Rows showing where targets appear:

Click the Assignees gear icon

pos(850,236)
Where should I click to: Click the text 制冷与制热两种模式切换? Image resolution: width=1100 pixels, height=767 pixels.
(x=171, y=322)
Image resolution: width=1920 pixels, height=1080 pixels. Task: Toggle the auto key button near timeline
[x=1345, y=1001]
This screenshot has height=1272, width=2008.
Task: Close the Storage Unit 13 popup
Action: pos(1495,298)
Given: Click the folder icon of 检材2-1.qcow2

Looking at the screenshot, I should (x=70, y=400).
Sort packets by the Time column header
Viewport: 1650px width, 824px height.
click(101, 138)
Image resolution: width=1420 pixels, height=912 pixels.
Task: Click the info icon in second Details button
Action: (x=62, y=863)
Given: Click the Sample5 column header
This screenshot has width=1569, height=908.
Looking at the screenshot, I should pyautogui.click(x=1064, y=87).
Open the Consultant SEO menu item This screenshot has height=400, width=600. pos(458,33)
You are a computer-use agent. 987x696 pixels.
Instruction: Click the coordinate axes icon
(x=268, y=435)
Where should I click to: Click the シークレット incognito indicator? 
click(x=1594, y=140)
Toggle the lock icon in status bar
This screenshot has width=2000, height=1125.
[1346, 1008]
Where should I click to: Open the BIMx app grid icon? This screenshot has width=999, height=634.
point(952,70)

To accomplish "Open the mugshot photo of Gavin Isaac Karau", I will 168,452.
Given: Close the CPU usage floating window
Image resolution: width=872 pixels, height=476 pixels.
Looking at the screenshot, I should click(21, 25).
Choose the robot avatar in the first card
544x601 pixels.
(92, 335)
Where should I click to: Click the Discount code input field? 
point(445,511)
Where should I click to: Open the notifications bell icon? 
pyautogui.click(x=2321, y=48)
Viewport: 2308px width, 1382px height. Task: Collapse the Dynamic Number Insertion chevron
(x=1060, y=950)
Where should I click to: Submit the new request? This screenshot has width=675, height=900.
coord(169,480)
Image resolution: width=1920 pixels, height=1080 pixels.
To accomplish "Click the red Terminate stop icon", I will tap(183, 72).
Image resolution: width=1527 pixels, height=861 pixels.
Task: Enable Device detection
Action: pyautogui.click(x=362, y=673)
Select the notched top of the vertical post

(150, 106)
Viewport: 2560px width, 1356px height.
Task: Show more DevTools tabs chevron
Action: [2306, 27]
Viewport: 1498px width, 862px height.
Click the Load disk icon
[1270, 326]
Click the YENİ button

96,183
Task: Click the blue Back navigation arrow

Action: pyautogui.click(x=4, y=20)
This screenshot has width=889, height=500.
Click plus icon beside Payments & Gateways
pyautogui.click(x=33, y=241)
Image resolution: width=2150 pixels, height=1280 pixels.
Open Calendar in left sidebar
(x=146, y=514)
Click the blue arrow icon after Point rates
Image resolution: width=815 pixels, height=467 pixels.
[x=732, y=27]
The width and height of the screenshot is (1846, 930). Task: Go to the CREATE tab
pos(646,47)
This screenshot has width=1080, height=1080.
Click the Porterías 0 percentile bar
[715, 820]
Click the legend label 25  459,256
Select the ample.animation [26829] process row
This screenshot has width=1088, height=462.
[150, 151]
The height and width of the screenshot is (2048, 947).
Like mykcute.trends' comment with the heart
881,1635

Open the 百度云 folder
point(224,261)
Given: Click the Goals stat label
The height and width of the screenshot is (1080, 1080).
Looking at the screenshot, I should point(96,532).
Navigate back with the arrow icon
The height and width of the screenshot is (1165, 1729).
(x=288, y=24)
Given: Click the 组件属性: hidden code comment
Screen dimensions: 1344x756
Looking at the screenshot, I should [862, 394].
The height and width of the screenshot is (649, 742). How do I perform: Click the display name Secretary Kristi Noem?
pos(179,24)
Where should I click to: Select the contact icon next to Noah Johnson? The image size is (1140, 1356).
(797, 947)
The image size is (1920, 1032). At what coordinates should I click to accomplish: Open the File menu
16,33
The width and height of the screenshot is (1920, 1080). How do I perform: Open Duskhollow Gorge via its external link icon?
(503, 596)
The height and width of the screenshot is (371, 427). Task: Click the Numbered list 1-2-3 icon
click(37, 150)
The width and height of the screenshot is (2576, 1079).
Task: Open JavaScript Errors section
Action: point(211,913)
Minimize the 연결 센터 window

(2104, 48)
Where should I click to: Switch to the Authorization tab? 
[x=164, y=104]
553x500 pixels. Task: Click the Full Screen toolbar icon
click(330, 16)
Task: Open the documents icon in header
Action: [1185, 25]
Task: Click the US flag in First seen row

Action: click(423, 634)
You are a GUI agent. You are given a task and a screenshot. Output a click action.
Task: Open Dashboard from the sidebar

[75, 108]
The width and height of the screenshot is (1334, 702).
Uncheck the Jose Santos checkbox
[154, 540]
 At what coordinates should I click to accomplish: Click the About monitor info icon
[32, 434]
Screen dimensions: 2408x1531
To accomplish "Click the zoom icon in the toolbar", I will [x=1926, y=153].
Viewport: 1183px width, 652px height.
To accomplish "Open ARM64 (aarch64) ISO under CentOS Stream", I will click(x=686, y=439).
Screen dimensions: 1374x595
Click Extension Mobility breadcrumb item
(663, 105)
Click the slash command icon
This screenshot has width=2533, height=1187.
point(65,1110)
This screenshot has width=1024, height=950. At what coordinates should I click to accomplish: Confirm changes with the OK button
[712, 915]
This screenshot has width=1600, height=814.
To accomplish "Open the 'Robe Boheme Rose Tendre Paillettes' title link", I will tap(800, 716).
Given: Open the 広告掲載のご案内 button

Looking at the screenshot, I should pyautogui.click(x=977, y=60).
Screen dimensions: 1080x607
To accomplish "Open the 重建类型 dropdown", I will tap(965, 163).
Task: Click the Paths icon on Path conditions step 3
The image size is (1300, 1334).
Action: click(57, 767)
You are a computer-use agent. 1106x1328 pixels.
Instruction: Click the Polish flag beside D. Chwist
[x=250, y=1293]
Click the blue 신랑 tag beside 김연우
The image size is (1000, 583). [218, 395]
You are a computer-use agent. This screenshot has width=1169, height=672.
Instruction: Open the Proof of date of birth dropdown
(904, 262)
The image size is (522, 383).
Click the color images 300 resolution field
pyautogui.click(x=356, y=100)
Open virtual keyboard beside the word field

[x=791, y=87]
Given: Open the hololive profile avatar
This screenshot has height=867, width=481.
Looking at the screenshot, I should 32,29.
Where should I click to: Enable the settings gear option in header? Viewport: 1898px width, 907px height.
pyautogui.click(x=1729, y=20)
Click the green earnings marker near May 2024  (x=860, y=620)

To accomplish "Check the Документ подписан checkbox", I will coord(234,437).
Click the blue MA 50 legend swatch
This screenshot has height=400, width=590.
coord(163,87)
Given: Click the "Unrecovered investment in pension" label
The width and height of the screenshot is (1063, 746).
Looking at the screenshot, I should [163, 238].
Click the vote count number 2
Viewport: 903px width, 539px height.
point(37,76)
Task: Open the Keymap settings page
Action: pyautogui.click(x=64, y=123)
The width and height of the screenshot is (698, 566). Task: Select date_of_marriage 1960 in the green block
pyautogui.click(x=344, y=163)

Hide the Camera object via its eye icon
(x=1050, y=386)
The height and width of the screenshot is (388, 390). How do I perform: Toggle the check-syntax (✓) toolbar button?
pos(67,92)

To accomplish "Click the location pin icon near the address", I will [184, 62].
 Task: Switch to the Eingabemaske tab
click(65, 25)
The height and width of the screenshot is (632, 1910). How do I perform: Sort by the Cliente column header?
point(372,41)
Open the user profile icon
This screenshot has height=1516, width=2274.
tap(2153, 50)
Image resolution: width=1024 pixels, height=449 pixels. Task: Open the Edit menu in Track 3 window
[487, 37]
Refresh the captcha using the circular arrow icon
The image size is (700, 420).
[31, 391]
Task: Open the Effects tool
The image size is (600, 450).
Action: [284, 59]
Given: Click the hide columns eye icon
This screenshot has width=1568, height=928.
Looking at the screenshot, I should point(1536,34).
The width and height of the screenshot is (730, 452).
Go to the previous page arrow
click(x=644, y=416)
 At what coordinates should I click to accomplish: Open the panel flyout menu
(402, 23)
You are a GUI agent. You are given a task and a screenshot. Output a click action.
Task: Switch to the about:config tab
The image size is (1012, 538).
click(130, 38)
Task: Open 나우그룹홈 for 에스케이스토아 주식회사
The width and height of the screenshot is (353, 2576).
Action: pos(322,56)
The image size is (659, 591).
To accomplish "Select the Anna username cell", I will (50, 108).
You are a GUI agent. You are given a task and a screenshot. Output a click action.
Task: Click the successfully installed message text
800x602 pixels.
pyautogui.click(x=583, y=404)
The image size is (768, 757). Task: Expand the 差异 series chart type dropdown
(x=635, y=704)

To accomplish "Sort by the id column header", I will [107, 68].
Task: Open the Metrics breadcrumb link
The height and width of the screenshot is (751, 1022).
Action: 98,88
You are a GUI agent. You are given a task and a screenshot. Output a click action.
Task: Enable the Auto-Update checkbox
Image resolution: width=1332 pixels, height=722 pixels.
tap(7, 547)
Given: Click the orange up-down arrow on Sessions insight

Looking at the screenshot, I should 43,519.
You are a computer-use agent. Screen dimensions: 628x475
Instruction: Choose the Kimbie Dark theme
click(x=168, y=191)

Exercise aim: Reproduce the records word for word, beginning at their first line and continuing through the line that contains "should pyautogui.click(x=1064, y=87).", including that line.

Correct response:
Click the Assignees gear icon

pos(850,236)
Where should I click to: Click the text 制冷与制热两种模式切换? Image resolution: width=1100 pixels, height=767 pixels.
(x=171, y=322)
Image resolution: width=1920 pixels, height=1080 pixels. Task: Toggle the auto key button near timeline
[x=1345, y=1001]
This screenshot has height=1272, width=2008.
Task: Close the Storage Unit 13 popup
Action: pos(1495,298)
Given: Click the folder icon of 检材2-1.qcow2

Looking at the screenshot, I should (x=70, y=400).
Sort packets by the Time column header
Viewport: 1650px width, 824px height.
click(101, 138)
Image resolution: width=1420 pixels, height=912 pixels.
Task: Click the info icon in second Details button
Action: (x=62, y=863)
Given: Click the Sample5 column header
This screenshot has width=1569, height=908.
Looking at the screenshot, I should pyautogui.click(x=1064, y=87).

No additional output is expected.